- **REQUIRED ACTIONS**:
- 1) Check each statement against the soft robot passage and mark it yes or no, quoting the words of the passage that decide it: (a) In the swing state, the arm touches the ground. (b) The linkup between the supporting arm and the 3D printing rack is treated as roughly a revolute pair. (c) The robot moves in the XY plane.
- 2) Pick up the soft robot passage after its final sentence and carry it forward in the same technical register.

- **ARTICLE**:
The kinematics of the actinomorphic soft robot is analyzed. The geometric parameters for one arm of the actinomorphic soft robot shown (see Figure 7) are listed in Table 3. XYZ-system is the world coordinate system, and the actinomorphic soft robot moves in the YZ plane. Frame 0 is located in the geometric center of the 3-D printing rack, in which axis x ₀ is parallel to axis X. α ₁ is the angle from z ₀-axis to z ₁-axis about x ₀-axis, which is related to the distribution of the arm. The soft arm is described by a pseudo-rigid link with a coupled link/joint arrangement. Using the D-H table, the homogeneous transformation matrix for the arm can be written as

{{}^{0}T}_{5} = [\begin{matrix} cos (θ_{1} + θ_{2}) & 0 & - sin (θ_{1} + θ_{2}) & - d_{2} sin θ_{1} \\ - sin α_{1} sin (θ_{1} + θ_{2}) & cos α_{1} & - sin α_{1} cos (θ_{1} + θ_{2}) & - sin α_{1} (d_{1} + d_{2} cos θ_{1}) \\ cos α_{1} sin (θ_{1} + θ_{2}) & sin α_{1} & cos α_{1} cos (θ_{1} + θ_{2}) & cos α_{1} (d_{1} + d_{2} cos θ_{1}) \\ 0 & 0 & 0 & 1 \end{matrix}]

where $θ_{2} + θ_{1} = 2 θ_{1} = φ$ .

Figure 7.

D-H frames for one arm of the actinomorphic soft robot. D-H: Denavit–Hartenberg.

Table 3.

D-H table for one arm of the actinomorphic soft robot in Figure 7.

Link i	d_i	θ_i	α_i
1	0	0	α ₁
2	d ₁	0	−π/2
3	0	θ ₁	π/2
4	d ₂	0	−π/2
5	0	θ ₂	π/2

D-H: Denavit–Hartenberg.

Locomotion state and motion equation

In the movement of the actinomorphic soft robot, the arm owns two states: swing and supporting state. In the swing state, the arm is off the ground. In the supporting state, the arm could be static or moving depending on the friction force with the ground. The locomotion state is a series of arm states that enable the actinomorphic soft robot to move in the environment. To analyze the locomotion model of the actinomorphic soft robot, an equivalent parallel closed-chain mechanism was proposed, as shown in Figure 8. The ground, the supporting arm, and the 3D printing rack with the swing arm correspond to the frame, link, and end effector of the closed-chain mechanism, respectively. The linkup between the supporting arm and the 3D printing rack is approximate to a revolute pair. The linkups between the ground and the static or moving supporting arm are the revolute pair and cylindrical and planar pair, respectively.

Figure 8.

Schematic of an equivalent parallel closed-chain mechanism for an actinomorphic soft robot.

The total degrees of freedom (DOF) in the equivalent closed-chain mechanism is given by

DOF = 6 (n + 1) - 5 n - \sum_{i = 1}^{n} f_{i} = n + 6 - \sum_{i = 1}^{n} f_{i}

where n is the number of supporting arms, and $\sum_{i = 1}^{n} f_{i}$ is the DOF limited by the linkups between the ground and supporting arms. Because the soft robot could be mobile, the DOF is constrained by

1 \leq DOF \leq 6

If all the supporting arms are moving, then

\sum_{i = 1}^{n} f_{i} = n, DOF = 6

If there is one static supporting arm, then

\sum_{i = 1}^{n} f_{i} = n + 4, DOF = 2

If there are two static supporting arms, then

\sum_{i = 1}^{n} f_{i} = n + 8, DOF < 0

Therefore, during the movement of the actinomorphic soft robot, the locomotion state of the actinomorphic soft robot falls into two categories: all arms are in the moving state and only one arm is the static supporting arm.

- **GIVEN ENTRIES**:
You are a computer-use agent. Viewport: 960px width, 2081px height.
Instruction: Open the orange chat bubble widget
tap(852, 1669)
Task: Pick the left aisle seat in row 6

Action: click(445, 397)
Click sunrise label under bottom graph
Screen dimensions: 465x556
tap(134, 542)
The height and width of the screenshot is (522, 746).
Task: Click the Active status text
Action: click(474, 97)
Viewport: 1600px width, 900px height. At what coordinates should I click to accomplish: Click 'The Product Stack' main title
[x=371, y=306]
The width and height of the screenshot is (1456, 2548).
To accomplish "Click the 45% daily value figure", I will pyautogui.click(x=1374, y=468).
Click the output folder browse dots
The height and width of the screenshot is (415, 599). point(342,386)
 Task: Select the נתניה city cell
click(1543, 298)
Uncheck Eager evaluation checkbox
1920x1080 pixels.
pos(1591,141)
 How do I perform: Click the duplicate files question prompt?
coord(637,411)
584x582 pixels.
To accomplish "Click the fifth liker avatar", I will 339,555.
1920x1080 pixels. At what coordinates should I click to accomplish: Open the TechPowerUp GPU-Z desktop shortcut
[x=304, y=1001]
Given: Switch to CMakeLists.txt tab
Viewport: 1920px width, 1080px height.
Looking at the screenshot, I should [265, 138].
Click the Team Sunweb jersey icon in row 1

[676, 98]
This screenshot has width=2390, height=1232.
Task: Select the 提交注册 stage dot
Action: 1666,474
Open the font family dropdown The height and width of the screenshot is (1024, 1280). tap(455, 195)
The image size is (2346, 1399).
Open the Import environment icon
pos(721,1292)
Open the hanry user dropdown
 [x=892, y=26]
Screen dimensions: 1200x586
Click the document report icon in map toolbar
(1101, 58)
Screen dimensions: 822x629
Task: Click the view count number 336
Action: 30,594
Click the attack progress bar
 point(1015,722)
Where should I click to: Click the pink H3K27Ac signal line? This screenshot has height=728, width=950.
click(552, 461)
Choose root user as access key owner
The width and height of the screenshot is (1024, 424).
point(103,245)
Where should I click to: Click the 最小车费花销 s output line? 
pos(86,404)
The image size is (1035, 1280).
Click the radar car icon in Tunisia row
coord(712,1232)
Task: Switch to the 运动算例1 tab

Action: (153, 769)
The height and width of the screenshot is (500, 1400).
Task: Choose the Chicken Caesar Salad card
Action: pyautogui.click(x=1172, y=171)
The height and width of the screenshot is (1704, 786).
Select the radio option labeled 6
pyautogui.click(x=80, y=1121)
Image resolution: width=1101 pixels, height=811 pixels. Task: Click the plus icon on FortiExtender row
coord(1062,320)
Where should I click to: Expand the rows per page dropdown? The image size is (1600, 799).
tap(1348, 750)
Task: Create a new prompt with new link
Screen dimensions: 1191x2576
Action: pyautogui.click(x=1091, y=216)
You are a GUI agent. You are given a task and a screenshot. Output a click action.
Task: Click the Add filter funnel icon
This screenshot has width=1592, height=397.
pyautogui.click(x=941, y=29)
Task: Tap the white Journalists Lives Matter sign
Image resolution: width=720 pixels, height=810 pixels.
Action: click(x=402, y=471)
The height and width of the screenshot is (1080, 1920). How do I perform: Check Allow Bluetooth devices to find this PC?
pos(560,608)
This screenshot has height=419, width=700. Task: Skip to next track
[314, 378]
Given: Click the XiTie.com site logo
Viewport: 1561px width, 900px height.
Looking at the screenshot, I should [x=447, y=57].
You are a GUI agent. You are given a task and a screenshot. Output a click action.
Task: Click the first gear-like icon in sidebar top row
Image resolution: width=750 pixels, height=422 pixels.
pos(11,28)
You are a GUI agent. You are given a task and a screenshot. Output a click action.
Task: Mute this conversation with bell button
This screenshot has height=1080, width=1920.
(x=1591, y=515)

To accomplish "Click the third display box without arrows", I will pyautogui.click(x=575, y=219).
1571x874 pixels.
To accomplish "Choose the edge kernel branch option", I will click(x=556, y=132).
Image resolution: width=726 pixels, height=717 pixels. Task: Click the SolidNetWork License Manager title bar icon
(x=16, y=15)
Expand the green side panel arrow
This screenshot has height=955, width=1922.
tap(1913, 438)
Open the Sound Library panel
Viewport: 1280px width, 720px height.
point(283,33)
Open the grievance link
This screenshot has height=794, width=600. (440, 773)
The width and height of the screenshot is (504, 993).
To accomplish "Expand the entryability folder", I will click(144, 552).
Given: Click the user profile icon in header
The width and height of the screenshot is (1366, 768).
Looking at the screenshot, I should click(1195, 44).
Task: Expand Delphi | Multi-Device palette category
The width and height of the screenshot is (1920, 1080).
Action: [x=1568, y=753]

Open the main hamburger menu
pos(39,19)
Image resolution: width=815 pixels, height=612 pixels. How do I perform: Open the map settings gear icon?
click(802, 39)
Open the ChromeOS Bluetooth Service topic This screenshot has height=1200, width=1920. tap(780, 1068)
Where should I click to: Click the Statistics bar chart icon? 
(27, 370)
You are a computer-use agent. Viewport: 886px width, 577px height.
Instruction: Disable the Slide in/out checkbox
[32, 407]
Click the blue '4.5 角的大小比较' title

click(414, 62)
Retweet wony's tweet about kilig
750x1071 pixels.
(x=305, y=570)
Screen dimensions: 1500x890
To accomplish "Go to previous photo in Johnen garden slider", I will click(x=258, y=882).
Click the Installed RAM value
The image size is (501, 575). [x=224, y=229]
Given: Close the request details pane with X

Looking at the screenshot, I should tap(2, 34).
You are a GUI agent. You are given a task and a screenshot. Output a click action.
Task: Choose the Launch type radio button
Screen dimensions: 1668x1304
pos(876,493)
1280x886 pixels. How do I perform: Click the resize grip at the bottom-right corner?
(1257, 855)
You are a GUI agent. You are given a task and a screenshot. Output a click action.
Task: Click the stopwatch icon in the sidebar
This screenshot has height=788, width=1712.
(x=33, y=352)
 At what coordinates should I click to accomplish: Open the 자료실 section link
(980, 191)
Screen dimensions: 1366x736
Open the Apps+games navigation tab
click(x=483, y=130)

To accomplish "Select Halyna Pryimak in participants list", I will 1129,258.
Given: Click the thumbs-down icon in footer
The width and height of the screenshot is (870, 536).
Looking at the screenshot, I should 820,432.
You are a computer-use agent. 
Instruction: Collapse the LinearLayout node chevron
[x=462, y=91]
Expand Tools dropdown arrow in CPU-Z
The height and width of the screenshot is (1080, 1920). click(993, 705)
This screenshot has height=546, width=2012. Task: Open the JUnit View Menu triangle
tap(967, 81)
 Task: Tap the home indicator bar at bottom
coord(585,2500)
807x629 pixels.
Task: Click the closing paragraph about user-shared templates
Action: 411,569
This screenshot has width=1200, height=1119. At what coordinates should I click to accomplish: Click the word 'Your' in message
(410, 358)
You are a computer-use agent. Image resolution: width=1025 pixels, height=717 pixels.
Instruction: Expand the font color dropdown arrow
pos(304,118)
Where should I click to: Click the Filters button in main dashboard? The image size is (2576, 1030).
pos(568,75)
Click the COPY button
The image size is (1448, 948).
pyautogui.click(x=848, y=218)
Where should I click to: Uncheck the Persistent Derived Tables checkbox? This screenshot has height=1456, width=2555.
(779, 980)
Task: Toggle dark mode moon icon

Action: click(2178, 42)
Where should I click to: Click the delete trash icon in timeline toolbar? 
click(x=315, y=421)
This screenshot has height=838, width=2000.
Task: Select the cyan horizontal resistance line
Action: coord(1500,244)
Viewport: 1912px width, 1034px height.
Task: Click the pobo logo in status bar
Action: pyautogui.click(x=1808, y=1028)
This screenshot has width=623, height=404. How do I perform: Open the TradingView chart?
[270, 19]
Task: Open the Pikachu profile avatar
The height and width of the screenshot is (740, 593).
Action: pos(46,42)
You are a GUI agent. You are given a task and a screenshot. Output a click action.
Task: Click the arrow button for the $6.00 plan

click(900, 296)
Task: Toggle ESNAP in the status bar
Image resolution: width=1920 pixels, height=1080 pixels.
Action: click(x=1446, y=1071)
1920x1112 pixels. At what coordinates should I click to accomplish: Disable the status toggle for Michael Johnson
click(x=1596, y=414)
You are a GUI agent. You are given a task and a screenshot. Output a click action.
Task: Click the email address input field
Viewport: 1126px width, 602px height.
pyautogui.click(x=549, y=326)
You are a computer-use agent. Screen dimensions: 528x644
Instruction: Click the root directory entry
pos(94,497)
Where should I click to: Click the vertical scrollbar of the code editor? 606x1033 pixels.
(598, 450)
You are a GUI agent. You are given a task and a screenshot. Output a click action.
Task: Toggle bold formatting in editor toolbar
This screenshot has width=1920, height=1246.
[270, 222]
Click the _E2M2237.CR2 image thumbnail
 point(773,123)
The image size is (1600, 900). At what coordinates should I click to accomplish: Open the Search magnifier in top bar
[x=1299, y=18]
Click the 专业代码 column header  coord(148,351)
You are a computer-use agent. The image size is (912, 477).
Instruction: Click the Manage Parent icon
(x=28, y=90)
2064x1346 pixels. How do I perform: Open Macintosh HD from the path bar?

- **THE RESULTS**:
- 1)
(a) No: "In the swing state, the arm is off the ground."
(b) Yes: "The linkup between the supporting arm and the 3D printing rack is approximate to a revolute pair."
(c) No: "the actinomorphic soft robot moves in the YZ plane."

- 2)
During the movement of the actinomorphic soft robot, the bending state of the arm changes with the temperature of the SMA wire, resulting in the variation of the support force and frictional force exerted on the arm. When the state of force equilibrium is broken in the current locomotion state, the soft robot switches from the current locomotion state to the other state in which the equilibrium condition could be satisfied. The switch between locomotion states is related to the state of force equilibrium and input signal of the soft arm.

When the actinomorphic soft robot moves slowly in the environment, its motion is approximated to a quasi-static process. In the quasi-static process, the resultant F of all forces acting on the soft robot is zero. Therefore, the translational equilibrium and rotational equilibrium equations in the world coordinate system could be expressed by

{\begin{array}{l} \sum F_{y} = 0, & \sum F_{z} = 0 \\ \sum M_{x} (F) = 0 \end{array}

Combined with the model of the soft arm and spatial robot kinematics, the relative position of each arm end relative to the frame 0 could be calculated, and therefore, 2n-3 distance equations could be derived. The distance equation between two arm ends in the world coordinate system satisfies

d {(arm}_{i} {,arm}_{j})= ‖ (y_{i}, z_{i}) - (y_{j}, z_{j}) ‖

where $(y_{i}, z_{i})$ and $(y_{j}, z_{j})$ are coordinates of arms i and j in the YZ plane, respectively. When all the supporting arms are moving, solutions of these equations could be expressed by

x = {(y_{1}, z_{1}, \dots, y_{n}, z_{n})}^{T}

When there is one static supporting arm, solutions of these equations could be expressed by

x = {(y_{1}, z_{1}, \dots, y_{k - 1}, z_{k - 1}, y_{k + 1}, z_{k + 1}, \dots, y_{n}, z_{n}, f_{k y}, f_{k z})}^{T}

where k is the index of the static supporting arm, f_ky and f_kz are the static frictional forces exerted on the arm k.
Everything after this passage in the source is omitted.